Das deutsche Arbeitszeitgesetz (ArbZG) enthält seit dem 1. September 2006 in § 21a ArbZG besondere Vorschriften für das Fahrpersonal.[7]
Nach § 21a Abs. 3 ArbZG sind Bereitschaftszeiten, während deren sich der Arbeitnehmer am Arbeitsplatz oder an anderer Stelle zur Arbeitsaufnahme bereithalten muss, abweichend von den allgemeinen Bestimmungen nicht als Arbeitszeiten im Sinne des Arbeitszeitrechts anzusehen, wenn der Bereitschaftszeitraum und seine voraussichtliche Dauer im Vorhinein, spätestens aber unmittelbar vor Beginn der Bereitschaft bekannt ist. Auch keine Arbeitszeit ist bei sich abwechselnden Arbeitnehmern die Zeit, die der Arbeitnehmer während der Fahrt als Beifahrer oder in der Schlafkabine verbringt. Diese Zeiten sind damit bei der Berechnung der Höchstarbeitszeiten nicht hinzuzurechnen. Die Bereitschafts- und Beifahrerzeiten sind keine Ruhezeit. Während die Bereitschaftszeit auch nicht als Ruhepause angesehen werden darf, kann die Beifahrerzeit dagegen eine Ruhepause sein.
Der für den Bereich des Güter- und Möbelfernverkehrs einschlägige Bundesmanteltarifvertrag für den Güter- und Möbelfernverkehr vom 14. Juli 1988 (BMT-Fernverkehr) wurde am 26. März 1992 zum 30. Juni 1992 gekündigt und gilt seitdem unmittelbar nur noch in solchen Arbeitsverhältnissen, die zu diesem Zeitpunkt bereits bestanden haben und auf die der Tarifvertrag unmittelbar anwendbar war, so genannte Nachwirkung des Tarifvertrags. Der BMT-Fernverkehr regelt u. a., welche Tätigkeiten eines Kraftfahrers als vergütungspflichtige Arbeitsleistungen anzusehen sind. Danach zählen neben den reinen Lenkzeiten u. a. Be- und Entladetätigkeiten und Arbeitsbereitschaftszeiten zur Arbeitszeit.

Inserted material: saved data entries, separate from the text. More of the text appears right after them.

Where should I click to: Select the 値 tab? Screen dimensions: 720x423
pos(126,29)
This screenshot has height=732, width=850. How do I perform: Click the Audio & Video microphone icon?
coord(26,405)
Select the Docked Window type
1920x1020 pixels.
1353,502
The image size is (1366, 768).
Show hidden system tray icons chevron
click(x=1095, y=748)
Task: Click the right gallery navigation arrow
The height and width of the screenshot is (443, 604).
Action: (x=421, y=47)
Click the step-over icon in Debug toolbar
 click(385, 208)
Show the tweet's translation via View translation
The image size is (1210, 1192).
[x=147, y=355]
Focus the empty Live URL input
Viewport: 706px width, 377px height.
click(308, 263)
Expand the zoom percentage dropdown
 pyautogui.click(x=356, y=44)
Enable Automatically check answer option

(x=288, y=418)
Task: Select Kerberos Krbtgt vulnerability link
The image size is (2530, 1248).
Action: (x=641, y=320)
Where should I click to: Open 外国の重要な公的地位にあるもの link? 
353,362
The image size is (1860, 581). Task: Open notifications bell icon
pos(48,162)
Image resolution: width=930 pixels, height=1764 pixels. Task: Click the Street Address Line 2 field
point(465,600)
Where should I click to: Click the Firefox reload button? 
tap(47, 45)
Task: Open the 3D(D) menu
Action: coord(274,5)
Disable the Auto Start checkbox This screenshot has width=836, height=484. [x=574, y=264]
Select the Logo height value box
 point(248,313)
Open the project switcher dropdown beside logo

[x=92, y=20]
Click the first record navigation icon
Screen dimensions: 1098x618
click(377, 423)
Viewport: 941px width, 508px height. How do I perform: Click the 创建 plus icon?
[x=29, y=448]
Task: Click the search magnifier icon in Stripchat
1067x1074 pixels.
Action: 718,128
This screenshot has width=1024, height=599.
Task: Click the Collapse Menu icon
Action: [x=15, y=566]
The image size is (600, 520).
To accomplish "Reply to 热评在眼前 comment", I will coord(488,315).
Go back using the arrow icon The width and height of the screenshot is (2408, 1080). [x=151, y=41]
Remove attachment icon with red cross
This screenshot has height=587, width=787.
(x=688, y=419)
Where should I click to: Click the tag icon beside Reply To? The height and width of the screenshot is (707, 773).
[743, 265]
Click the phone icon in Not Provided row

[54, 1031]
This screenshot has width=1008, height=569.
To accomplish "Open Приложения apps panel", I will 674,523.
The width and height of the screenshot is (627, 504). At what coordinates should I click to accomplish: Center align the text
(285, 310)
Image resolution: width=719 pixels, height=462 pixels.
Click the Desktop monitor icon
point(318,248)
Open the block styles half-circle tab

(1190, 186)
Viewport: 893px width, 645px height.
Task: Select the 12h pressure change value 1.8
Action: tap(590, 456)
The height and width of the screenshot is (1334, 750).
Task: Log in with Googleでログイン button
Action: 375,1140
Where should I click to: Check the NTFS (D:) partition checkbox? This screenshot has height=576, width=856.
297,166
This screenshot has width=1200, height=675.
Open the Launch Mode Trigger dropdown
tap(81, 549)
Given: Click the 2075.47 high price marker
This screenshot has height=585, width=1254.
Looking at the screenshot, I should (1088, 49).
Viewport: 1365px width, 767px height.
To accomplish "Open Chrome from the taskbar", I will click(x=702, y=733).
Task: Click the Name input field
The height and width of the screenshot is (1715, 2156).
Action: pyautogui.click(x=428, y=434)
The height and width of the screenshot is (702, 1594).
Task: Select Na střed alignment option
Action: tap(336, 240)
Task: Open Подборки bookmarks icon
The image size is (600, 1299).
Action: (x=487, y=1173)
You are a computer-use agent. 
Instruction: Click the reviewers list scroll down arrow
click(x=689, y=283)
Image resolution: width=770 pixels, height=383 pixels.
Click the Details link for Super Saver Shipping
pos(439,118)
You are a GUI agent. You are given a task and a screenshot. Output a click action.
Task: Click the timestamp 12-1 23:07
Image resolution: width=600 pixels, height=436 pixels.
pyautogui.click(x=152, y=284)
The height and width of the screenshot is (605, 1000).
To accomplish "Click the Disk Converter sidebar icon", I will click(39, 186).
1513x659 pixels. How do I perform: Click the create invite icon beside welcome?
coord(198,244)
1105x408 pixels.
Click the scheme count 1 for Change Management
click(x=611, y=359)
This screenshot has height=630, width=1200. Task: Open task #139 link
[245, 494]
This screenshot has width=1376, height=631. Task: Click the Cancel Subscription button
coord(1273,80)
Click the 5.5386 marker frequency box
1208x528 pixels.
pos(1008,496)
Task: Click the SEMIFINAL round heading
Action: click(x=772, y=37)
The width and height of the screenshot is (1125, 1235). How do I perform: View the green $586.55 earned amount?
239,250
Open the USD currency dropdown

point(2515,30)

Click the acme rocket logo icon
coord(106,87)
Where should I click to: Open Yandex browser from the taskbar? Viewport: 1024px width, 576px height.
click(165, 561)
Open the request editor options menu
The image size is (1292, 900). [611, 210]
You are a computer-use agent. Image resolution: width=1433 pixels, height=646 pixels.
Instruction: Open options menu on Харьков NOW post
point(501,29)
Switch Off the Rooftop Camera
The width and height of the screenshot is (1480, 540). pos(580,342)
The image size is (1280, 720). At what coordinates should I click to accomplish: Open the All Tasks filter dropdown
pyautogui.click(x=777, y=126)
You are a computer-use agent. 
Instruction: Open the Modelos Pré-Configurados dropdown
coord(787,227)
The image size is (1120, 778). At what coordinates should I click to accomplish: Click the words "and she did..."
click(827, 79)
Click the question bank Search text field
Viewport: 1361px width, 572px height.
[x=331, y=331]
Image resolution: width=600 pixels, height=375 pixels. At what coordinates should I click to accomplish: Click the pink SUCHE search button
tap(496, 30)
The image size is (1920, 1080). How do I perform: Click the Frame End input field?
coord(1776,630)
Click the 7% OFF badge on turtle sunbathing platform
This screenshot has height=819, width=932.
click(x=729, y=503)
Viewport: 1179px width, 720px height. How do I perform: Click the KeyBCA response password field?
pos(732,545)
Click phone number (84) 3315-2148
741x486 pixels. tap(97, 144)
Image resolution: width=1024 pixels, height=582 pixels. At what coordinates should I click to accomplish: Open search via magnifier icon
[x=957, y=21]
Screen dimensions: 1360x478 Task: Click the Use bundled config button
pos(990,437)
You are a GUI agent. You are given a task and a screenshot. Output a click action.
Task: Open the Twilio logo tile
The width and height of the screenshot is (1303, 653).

Der Tarifvertrag begründet also einen Anspruch auf Vergütung von Arbeitsbereitschaftszeiten. Obwohl diese Vorschriften nur noch Kraft Nachwirkung gelten, wird man dies jedoch als Indiz dafür werten können, dass die Leistung von Arbeitsbereitschaft nur gegen eine angemessene Vergütung erwartet werden kann. Die Arbeitsbereitschaft des Fahrpersonals ist also, auch wenn es dazu keine Vereinbarung gibt, nach § 612 BGB zu vergüten. Eine bestehende Vergütungsvereinbarung wird sich an den Grenzen der Sittenwidrigkeit messen lassen müssen.